## WORK TASK
Once you find the line with "Choose the Continue If function", copy it and every line after it through the end of the entries below, exactly as written.

## MATERIAL FOR THIS EXERCISE
*** Block opens ***

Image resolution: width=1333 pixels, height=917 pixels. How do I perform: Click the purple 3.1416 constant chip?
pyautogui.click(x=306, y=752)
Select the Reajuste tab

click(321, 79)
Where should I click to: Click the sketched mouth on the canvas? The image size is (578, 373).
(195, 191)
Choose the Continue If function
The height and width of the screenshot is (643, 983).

*** Block closes ***

## EXERCISE ANSWER
Choose the Continue If function
The height and width of the screenshot is (643, 983).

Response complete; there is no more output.